● **EXERCISE DESCRIPTION**
If a line below falls between the line with "Click the Publish copy button" and the line with "Viewport: 1568px width, 382px height.", or is one of those two, output it exactly; output nothing else and no pictures.

● **Data extracted from a collection**
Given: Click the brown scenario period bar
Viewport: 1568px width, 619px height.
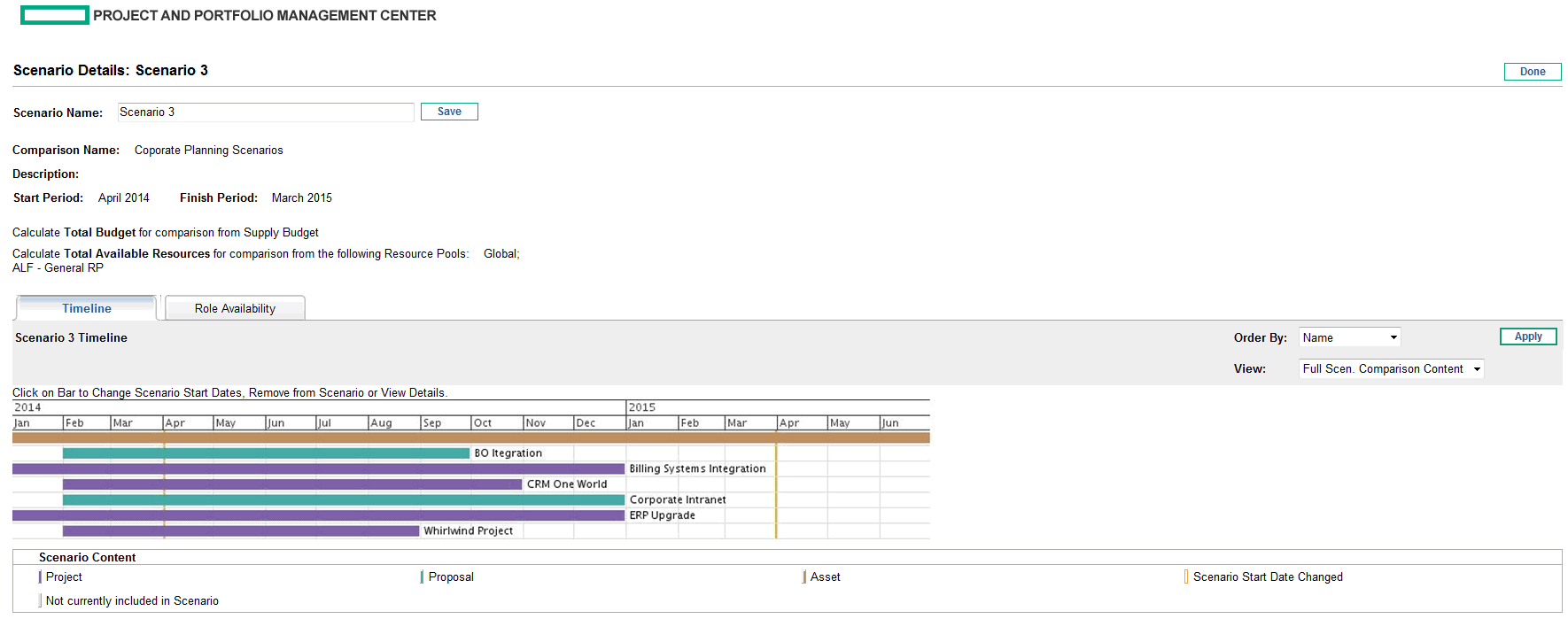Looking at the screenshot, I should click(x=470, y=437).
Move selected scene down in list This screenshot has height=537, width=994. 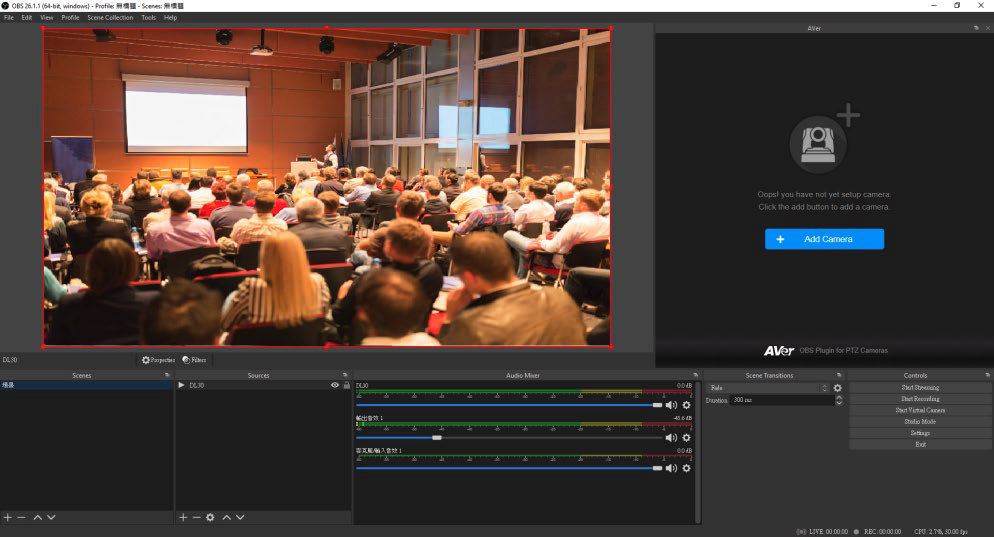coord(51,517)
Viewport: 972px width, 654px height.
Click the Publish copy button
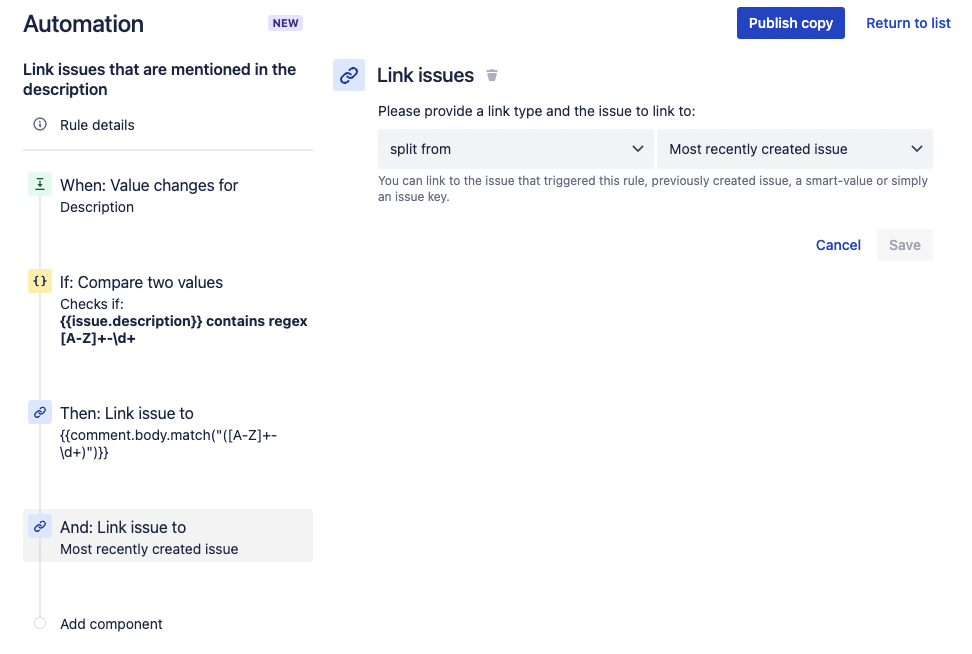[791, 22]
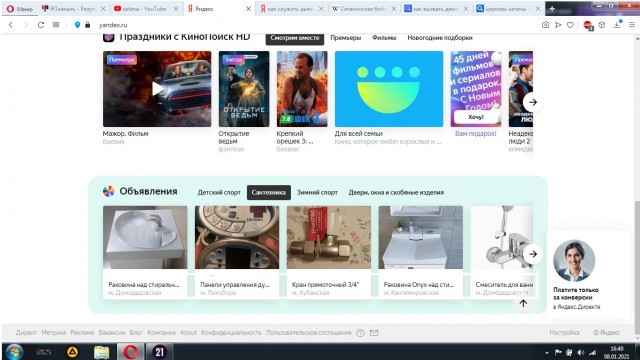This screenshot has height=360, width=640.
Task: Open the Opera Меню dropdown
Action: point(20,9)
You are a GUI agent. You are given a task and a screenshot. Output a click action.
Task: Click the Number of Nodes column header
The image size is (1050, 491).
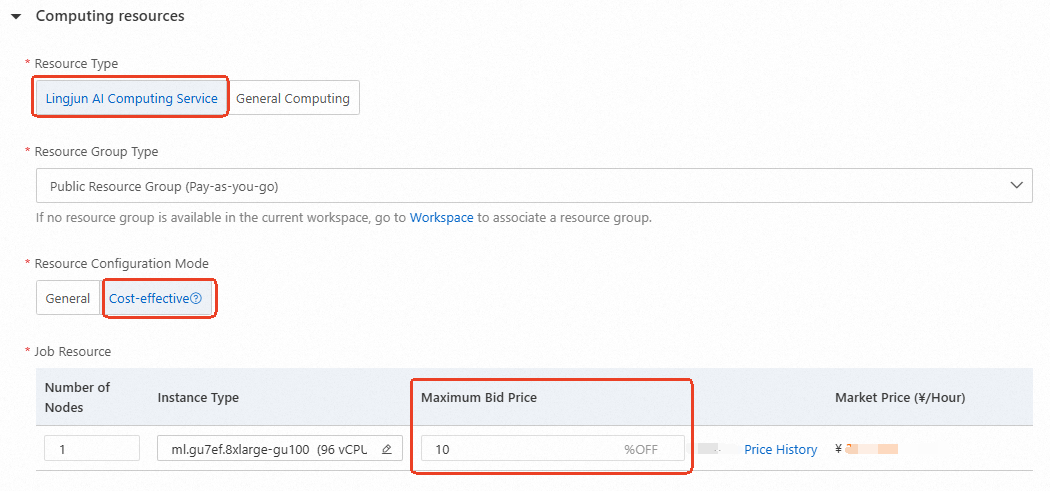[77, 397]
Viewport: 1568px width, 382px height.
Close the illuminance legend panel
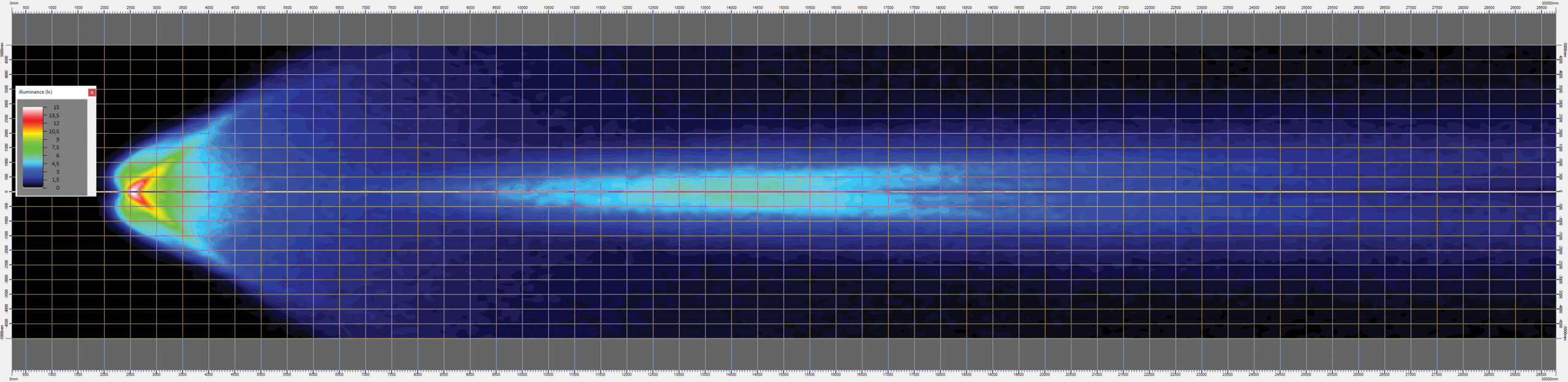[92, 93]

● **THE ANSWER**
Click the Publish copy button
[791, 22]
This screenshot has height=360, width=640.
Task: Open the Opera Меню dropdown
Action: point(20,9)
You are a GUI agent. You are given a task and a screenshot. Output a click action.
Task: Click the Number of Nodes column header
The image size is (1050, 491).
[77, 397]
Viewport: 1568px width, 382px height.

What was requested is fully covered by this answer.